Aim —
Please rewrite the listing as a numbered list, from its first line up to and including the line with "coord(666,57)", and skip any blank lines.

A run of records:
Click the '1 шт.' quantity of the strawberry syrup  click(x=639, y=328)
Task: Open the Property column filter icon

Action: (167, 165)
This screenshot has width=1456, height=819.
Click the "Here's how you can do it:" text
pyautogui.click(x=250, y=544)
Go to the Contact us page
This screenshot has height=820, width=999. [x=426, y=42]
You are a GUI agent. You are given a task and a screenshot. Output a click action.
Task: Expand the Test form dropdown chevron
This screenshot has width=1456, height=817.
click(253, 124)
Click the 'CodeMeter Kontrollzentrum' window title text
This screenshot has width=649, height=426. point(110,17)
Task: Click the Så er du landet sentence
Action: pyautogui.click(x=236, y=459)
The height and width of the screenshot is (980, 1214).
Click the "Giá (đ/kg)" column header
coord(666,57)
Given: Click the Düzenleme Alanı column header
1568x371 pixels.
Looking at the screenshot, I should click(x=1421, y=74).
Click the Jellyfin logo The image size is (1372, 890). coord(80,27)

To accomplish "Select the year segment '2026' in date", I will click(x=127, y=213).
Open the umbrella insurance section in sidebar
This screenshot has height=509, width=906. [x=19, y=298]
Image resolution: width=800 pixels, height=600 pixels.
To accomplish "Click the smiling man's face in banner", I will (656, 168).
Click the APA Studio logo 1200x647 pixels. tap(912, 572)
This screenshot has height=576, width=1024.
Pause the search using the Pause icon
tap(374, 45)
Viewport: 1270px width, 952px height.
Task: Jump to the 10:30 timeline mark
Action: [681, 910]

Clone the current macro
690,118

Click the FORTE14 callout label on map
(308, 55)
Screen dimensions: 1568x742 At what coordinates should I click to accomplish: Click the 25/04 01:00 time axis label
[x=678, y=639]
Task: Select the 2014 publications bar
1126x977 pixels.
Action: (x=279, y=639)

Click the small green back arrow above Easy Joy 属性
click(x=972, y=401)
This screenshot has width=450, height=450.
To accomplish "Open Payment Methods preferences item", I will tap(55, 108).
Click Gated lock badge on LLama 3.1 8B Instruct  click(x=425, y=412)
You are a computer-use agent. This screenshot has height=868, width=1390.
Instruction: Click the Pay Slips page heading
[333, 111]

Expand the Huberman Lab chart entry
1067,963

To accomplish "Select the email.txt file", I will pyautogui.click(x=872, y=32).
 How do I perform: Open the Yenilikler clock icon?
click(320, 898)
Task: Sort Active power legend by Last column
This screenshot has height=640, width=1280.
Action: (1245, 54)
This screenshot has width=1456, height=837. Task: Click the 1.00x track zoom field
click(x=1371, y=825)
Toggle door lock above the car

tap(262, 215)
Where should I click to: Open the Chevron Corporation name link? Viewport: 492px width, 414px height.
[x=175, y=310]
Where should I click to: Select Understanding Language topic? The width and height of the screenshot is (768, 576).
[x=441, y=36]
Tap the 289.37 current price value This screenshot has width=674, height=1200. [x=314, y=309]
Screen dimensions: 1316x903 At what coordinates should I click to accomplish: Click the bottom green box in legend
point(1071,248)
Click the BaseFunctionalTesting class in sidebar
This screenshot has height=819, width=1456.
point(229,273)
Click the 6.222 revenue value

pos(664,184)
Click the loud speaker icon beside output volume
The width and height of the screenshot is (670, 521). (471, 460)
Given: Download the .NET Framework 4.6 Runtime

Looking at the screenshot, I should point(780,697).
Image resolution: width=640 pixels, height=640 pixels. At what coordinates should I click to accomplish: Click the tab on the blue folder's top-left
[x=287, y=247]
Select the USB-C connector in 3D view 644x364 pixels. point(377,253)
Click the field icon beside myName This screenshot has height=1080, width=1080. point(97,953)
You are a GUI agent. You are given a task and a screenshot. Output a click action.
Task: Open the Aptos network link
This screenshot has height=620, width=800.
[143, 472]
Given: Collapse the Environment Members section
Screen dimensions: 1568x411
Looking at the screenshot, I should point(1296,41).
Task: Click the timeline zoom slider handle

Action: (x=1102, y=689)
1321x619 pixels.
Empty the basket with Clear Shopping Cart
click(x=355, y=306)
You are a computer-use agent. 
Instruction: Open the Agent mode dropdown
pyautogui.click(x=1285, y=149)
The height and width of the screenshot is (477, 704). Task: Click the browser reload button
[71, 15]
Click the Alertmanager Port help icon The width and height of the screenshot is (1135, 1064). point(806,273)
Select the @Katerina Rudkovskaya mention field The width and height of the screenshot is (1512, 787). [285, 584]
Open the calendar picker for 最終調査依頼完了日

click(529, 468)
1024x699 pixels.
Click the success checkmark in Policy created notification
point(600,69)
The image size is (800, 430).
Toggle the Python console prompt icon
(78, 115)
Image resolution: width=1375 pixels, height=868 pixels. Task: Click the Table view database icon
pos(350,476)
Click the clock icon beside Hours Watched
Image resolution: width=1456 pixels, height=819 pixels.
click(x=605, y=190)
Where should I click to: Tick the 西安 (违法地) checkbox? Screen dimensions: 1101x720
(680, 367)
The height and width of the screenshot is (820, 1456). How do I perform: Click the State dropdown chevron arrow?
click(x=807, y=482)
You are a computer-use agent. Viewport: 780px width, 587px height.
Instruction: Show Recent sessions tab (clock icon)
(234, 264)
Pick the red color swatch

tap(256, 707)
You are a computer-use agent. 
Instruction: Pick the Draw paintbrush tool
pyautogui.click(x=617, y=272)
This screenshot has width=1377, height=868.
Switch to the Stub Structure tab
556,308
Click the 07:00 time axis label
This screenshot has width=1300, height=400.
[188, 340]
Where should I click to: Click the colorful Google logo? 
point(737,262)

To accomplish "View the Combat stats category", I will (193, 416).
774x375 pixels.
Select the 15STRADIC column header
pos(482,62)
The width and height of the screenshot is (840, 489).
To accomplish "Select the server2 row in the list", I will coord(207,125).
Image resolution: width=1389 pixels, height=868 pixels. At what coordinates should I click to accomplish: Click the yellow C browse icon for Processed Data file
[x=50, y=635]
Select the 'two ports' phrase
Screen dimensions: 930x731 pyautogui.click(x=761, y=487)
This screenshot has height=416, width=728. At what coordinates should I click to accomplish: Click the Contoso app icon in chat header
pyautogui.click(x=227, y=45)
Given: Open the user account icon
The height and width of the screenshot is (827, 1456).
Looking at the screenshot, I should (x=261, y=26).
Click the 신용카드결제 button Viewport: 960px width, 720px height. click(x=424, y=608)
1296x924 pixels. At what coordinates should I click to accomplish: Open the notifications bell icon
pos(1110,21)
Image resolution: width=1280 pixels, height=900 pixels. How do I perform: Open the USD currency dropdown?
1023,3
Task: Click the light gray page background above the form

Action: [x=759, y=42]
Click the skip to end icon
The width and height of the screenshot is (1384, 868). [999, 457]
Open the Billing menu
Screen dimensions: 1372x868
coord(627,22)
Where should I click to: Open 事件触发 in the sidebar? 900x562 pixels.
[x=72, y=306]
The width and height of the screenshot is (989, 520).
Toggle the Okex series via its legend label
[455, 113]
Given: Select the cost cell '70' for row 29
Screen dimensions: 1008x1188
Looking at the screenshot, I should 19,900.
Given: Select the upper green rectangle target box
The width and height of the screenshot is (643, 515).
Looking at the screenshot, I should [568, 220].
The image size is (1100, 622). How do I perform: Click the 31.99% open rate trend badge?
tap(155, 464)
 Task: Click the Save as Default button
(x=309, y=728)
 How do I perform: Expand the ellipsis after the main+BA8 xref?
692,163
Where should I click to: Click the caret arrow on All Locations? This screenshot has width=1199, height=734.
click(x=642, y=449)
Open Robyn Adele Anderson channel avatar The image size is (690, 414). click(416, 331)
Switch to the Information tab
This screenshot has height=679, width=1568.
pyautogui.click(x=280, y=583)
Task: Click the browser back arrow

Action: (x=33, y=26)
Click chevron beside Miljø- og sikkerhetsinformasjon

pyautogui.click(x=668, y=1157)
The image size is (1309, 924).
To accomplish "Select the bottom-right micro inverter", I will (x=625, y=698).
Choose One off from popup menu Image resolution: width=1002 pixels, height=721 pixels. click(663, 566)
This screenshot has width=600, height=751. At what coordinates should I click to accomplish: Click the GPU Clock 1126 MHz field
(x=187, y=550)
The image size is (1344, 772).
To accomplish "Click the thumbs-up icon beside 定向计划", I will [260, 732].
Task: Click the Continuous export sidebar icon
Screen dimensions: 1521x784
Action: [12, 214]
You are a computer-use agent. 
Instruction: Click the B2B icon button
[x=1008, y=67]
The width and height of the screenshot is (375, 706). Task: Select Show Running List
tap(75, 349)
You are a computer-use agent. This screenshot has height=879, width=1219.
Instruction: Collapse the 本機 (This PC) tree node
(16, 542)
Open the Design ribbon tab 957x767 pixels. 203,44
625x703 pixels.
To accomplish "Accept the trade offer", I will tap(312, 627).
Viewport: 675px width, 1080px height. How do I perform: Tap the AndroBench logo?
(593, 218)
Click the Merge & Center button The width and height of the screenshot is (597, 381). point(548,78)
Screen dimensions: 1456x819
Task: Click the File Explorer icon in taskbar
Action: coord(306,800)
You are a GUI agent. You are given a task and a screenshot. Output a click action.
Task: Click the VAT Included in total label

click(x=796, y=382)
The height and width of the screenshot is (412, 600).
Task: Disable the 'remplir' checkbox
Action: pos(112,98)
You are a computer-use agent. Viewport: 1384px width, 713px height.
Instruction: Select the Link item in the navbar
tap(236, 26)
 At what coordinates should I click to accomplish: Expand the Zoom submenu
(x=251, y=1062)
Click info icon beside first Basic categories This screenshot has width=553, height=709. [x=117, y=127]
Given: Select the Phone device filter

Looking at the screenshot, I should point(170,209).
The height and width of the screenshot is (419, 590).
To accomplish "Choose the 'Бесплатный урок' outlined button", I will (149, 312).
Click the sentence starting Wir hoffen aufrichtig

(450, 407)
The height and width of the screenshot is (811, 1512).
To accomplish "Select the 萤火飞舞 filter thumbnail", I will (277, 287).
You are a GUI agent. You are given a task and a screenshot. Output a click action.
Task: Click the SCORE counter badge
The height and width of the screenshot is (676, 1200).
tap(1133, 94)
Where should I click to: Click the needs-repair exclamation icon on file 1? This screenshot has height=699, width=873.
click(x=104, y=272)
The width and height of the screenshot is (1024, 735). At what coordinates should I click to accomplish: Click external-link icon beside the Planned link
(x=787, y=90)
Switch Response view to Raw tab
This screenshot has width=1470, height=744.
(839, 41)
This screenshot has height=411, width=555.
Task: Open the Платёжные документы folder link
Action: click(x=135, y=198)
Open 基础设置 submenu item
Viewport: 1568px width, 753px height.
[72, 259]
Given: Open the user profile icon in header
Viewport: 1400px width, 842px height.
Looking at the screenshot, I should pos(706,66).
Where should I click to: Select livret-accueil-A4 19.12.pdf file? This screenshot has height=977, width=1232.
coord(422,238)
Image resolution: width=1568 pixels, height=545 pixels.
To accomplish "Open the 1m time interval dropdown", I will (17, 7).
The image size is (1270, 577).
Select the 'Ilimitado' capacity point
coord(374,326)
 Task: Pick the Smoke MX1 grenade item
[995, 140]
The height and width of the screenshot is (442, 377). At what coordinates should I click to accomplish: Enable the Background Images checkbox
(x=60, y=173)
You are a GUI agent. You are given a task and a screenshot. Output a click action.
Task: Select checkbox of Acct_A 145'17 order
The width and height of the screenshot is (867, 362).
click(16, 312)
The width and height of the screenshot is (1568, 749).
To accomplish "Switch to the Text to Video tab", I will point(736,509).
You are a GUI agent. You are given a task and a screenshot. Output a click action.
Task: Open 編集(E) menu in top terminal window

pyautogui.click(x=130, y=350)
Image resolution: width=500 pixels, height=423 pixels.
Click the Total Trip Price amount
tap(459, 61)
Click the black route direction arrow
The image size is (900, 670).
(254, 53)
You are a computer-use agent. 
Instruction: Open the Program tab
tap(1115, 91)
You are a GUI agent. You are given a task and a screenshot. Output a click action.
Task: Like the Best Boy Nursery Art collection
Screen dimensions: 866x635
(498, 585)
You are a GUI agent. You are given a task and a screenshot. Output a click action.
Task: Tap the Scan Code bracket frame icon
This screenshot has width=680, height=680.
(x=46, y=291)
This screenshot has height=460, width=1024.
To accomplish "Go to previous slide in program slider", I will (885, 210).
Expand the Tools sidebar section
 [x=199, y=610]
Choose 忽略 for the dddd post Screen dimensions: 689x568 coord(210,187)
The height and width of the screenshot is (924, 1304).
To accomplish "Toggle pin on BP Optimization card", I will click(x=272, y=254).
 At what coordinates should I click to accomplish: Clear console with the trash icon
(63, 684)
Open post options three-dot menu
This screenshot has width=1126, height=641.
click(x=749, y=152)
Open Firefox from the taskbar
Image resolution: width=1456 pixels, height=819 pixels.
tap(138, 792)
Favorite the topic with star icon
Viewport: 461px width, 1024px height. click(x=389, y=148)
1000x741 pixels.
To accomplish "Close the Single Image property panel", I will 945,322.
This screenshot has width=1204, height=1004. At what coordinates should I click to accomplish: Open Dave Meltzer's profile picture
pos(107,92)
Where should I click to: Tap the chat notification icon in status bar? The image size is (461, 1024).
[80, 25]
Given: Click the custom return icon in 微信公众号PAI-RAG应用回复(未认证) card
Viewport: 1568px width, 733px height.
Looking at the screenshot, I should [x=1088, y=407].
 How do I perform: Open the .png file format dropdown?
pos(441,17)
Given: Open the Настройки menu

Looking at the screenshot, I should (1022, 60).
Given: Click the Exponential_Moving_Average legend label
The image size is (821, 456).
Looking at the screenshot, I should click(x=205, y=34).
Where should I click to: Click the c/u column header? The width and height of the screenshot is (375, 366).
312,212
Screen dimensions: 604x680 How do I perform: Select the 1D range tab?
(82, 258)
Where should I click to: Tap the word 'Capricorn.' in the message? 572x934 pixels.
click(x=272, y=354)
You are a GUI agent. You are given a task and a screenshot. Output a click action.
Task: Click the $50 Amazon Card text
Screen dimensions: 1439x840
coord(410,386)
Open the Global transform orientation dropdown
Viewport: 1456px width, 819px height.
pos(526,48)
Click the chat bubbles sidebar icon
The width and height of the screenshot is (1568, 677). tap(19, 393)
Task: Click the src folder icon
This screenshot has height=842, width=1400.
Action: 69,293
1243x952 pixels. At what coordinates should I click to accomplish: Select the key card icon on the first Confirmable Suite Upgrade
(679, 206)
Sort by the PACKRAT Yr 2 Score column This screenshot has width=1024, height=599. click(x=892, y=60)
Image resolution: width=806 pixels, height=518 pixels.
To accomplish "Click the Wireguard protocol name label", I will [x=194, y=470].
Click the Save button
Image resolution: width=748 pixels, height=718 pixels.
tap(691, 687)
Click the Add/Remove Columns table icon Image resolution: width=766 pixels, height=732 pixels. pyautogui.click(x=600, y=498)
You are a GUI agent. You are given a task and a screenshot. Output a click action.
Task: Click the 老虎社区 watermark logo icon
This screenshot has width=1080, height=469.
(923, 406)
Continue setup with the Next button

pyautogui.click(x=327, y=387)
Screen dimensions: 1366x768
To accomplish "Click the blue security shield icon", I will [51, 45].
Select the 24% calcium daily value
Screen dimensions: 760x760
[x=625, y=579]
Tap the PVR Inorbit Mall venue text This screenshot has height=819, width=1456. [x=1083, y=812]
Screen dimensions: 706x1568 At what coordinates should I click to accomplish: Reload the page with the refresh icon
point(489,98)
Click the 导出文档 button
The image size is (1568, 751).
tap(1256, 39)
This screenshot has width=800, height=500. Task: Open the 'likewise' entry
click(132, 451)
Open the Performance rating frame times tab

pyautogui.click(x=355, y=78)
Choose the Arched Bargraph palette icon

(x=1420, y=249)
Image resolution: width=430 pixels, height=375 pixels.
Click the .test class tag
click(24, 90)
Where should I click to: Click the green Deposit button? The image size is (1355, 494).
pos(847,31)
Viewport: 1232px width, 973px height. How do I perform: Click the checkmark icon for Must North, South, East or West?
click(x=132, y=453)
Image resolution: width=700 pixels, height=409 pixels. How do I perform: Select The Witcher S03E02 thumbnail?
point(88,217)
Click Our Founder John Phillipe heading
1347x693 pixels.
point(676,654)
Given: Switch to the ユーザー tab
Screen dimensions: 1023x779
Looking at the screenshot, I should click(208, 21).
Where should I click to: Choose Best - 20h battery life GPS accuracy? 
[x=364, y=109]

Reply —
1. Click the '1 шт.' quantity of the strawberry syrup  click(x=639, y=328)
2. Task: Open the Property column filter icon
3. Action: (167, 165)
4. This screenshot has width=1456, height=819.
5. Click the "Here's how you can do it:" text
6. pyautogui.click(x=250, y=544)
7. Go to the Contact us page
8. This screenshot has height=820, width=999. [x=426, y=42]
9. You are a GUI agent. You are given a task and a screenshot. Output a click action.
10. Task: Expand the Test form dropdown chevron
11. This screenshot has width=1456, height=817.
12. click(253, 124)
13. Click the 'CodeMeter Kontrollzentrum' window title text
14. This screenshot has width=649, height=426. point(110,17)
15. Task: Click the Så er du landet sentence
16. Action: pyautogui.click(x=236, y=459)
17. The height and width of the screenshot is (980, 1214).
18. Click the "Giá (đ/kg)" column header
19. coord(666,57)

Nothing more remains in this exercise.